First up for my group was Martin Wheeler, I had met Martin years ago at one of Doreen's camps in Revere and He,Connor Knight [god rest his soul] and I "camped out" at the Revere Karate Academy that night [I still remember Martin and Connor clothlining each other upon finding out I had worked in Pro Wrestling] Back then, Martin had this "wild tiger in a cage" look in his eyes and his kenpo was just as intense!
But, that friday, i saw a "new" Martin, one who had more of a "floating dragon" look in his eyes as he did his "systema" relaxation-evasion drills. He was so fluid, so relaxed, almost jovial as he worked and demonstrated. I joked to a friend of how he moved like "Mick Jagger on crack" [that's a compliment,btw! you had to be there and see for yourself!] he was always in control, flowing,yeilding,redirecting,gently buckling and parrying as he struck with occasional circular "punches" that vibrated and penetrated through his opponent. It reminded me of chinese internal arts i had studied like tai chi or ba gua...
I had the pleasure of meeting and working with "Ron" who had come up with Tom Georgian's group. Tom Georgian is a high ranking Black Belt under Jim Mitchell of AAction Kenpo Karate and runs the San Diego Nationals tournament. Ron was a nice guy and a good martial artist from Buena Vista,CA Who I would later see as "Elvis" at the tournament! It was a pleasure working with him on the various drills and just having fun!
After several drills, Martin then went around the group having people feel the "circular punch" he was demonstrating, I have to admit, that I abstained from the "greetings from the land of beatings" on THAT particular part!
It was great finally seeing systema and as martin said to me, "different people see different arts in systema" and he spoke highly of Vladimir and how he "was humbled" by working with him in systema. It was a joy to see Martin again and to see the change in his entire mindset and art.
I hope that I was of some service,
KENPOJOE


----------



## KENPOJOE (Aug 7, 2003)

Hi Folks!
let us continue!
The second seminar featured Zack Whitson, who's "kenpo counter point" tape I had seen but had not had the pleasure of meeting until that day! He is a nice,quiet, likable guy who has trained in wing chun,pekitti tirsia [not sure if i'm spelling that right] and wing chun, and i got to see elements of all three during his seminar! We began with the master key from "shielding hammer" into the lower case action of "raining claw" I was working with "Bonnie" [if i have your name wrong, i'll correct it later] who was Tom georgian's busniess mangaer at his studio and the main co-ordinator for the san diego nationals.
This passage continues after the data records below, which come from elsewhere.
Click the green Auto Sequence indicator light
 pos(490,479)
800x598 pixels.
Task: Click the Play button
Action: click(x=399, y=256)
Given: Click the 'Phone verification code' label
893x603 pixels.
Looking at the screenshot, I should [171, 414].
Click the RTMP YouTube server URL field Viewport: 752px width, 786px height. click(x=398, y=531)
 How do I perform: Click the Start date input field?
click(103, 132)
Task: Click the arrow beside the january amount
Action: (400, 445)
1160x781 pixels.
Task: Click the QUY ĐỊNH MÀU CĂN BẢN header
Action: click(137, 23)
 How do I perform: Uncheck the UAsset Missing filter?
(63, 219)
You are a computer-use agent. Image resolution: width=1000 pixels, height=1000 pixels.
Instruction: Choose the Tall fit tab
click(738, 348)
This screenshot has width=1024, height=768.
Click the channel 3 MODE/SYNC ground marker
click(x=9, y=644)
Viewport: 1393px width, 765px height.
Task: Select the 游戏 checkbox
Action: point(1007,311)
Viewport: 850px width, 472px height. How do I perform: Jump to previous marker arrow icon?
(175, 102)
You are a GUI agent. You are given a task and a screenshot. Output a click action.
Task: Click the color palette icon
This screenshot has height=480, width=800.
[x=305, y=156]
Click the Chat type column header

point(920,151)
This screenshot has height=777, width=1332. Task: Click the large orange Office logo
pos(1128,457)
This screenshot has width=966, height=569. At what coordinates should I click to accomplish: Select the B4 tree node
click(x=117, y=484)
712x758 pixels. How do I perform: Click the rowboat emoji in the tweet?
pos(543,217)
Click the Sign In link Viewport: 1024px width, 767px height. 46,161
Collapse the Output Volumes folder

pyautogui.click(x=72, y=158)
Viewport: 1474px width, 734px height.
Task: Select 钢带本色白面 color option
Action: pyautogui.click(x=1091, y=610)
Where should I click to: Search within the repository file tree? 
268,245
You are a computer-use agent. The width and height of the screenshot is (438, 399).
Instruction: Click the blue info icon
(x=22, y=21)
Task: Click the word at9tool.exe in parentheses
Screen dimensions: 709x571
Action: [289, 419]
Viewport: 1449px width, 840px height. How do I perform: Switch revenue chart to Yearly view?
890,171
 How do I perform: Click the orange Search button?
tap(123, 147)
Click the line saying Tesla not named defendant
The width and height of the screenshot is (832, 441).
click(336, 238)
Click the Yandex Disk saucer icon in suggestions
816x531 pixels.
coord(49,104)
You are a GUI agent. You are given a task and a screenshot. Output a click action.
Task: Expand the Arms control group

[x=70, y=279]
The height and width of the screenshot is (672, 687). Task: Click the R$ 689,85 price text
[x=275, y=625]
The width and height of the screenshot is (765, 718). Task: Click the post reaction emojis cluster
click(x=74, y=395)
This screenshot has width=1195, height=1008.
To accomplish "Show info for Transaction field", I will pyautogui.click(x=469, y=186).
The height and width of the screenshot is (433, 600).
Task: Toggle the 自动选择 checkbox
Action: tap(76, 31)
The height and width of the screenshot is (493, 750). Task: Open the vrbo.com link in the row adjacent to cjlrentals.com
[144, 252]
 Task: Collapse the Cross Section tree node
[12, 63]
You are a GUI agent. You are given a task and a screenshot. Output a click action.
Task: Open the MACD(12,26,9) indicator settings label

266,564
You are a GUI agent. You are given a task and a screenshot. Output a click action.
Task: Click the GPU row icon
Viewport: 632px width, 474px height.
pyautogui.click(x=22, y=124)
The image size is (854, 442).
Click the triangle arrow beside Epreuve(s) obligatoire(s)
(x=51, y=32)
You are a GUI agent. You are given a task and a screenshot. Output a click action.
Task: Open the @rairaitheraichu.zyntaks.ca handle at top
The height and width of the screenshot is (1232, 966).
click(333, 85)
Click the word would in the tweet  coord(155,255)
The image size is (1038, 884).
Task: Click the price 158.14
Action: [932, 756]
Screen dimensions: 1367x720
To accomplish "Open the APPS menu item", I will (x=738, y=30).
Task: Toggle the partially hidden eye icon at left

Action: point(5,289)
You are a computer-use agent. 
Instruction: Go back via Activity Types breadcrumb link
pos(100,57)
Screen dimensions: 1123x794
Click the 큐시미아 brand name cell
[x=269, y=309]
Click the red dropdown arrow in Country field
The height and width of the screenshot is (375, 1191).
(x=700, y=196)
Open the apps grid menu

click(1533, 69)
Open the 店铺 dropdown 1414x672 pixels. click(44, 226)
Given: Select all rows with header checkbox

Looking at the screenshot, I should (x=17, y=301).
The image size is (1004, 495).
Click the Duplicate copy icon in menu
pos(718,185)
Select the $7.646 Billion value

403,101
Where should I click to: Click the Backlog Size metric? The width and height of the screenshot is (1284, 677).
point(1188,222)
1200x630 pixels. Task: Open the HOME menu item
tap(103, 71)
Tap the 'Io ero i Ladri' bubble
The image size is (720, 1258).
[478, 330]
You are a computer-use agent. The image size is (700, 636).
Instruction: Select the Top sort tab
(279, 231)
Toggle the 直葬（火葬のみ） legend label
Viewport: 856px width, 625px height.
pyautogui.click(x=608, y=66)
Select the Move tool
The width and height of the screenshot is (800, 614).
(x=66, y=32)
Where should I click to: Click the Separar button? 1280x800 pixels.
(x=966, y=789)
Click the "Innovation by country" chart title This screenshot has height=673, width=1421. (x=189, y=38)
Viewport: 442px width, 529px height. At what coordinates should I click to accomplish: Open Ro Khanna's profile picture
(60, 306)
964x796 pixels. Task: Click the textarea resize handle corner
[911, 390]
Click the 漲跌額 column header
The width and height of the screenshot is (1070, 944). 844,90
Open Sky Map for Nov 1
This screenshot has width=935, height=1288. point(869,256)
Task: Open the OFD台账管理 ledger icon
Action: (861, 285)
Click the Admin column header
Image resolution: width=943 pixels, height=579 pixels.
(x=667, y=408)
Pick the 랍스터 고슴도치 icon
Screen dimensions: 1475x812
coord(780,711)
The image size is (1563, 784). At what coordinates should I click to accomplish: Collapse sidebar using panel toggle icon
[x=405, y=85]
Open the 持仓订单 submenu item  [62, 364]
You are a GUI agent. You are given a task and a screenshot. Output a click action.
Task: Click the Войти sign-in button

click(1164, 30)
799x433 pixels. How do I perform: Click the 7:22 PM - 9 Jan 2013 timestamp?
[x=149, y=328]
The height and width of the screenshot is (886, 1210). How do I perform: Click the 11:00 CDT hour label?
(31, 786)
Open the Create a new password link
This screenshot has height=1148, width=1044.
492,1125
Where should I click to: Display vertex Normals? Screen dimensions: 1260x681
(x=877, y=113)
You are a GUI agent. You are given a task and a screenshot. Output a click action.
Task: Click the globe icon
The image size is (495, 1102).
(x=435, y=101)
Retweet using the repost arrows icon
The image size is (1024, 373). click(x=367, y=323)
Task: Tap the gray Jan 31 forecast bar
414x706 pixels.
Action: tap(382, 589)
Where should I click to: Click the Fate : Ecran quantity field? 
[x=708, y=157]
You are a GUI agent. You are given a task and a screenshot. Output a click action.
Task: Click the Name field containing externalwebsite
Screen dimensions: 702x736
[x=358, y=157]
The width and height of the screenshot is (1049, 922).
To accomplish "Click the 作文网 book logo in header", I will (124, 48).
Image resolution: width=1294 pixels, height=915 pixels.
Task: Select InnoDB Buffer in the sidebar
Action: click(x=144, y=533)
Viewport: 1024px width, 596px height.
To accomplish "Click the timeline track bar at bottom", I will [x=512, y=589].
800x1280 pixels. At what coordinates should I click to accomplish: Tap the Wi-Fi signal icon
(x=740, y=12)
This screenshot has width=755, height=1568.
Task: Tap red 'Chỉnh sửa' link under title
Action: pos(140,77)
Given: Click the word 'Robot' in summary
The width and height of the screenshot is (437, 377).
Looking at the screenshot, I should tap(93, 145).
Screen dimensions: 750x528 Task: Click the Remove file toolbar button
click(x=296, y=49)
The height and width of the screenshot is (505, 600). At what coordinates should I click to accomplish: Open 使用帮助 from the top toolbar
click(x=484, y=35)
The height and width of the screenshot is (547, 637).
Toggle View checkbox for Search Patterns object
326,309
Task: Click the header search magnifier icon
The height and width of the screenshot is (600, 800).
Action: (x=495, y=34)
She was sporting a leg cast from "puting her bike down" but she "Toughed it out" to take the seminars! kudos to her!
I'll be the first to admit that initially, i'm slow to pick up new drills ["got the brains of an ice cube melting on a summer's day"] and Bonnie was tolerant of my "dull witted-early moring-no stimulant in me" lack of ability.  We then went into "5 swords" off of the "sheilding hammer" base, adding in armbars and transitions all throughout...
I also met "Arnold" from Detroit who had never done Mr. Parker's system and although a high ranking black belt, he was not familiar with the system at all...It reminded me of myself, when some 20 years ago, I was in the same boat, just starting to learn from Mr. Parker himself. I could relate to his confusion yet willingness to learn. So, I helped him along to hopefully "open the door" to the parker system. It was nice working with him. Derek Hibben was helping Zack with the seminar and he also brought several knives with him for sale and portraits of Gil done by Ed Parker Jr. He had a "hibben claw 2" that was laser ecthed for Jeff Speakman's 2003 camp but i was tight on funds [although it kept "calling to me" all weekend   
Upon talking to Zack, i found out that he had just attended the Leo Gage seminar IN PROVIDENCE RI that i had missed last weekend! AAARRRGGGHHH!!!! 
such is life.
It was a good seminar and some may consider Mr. Whitson "the new kid on the block", I for one, enjoyed his seminar and the blending of transitions,hubad-lubad influence, and the further understanding of master keys and their transitional state!
I hope that i was of some service,
KENPOJOE


----------



## Kenpomachine (Aug 7, 2003)

Thank you Tess, Joshua and KenpoJoe for the reports and pictures. I've enjoyed every bit of them :asian: :asian:


----------



## KenpoGirl (Aug 7, 2003)

> _Originally posted by KenpoTess _
> *hahaaa... I should let Seig address that comment Dot~!!! But he's sleeping now *G* *



No worries Tess.  I feel pretty safe way up there in the Great White North.  

heh heh

Dot
:boing2:


----------



## KENPOJOE (Aug 7, 2003)

from left to right standing:Frank Trejo,Tom Sotis,Martin Wheeler,Richard "Huk" Planas, Zack Whitson,Ed Parker Jr., Mrs. Leilani Parker,Larry Kongaika, Sherri Parker-Kongaika
[kneeling] Doreen Cogliandro, Gilbert Velez, Dian Tanaka


----------



## KENPOJOE (Aug 7, 2003)

you can see the pic at:
http://members.aol.com/kenpojoe/IKKAfamily.jpg
i couldn't get it to load here


----------



## RCastillo (Aug 7, 2003)

> _Originally posted by KenpoGirl _
> *Female team?
> 
> I think the third one from the right needs to have her chin and lip waxed.    hee hee
> ...



That, and to quit taking anabolic steroids!


----------



## Chronuss (Aug 7, 2003)

Mr. Ryer, the pic turned out pretty good.  It was great seeing the UPK guys, and again congrats.  Hope to see you guys in October or November for your seminar as well as here WV for Mr. C.


----------



## michaeledward (Aug 7, 2003)

Hey all ... just another tale for those who are curious. I live in New Hampshire, and when I learned of the IKC in Boston this past winter I was really excited about it. Due to life circumstances, I was only able to attend the seminars on Sunday. 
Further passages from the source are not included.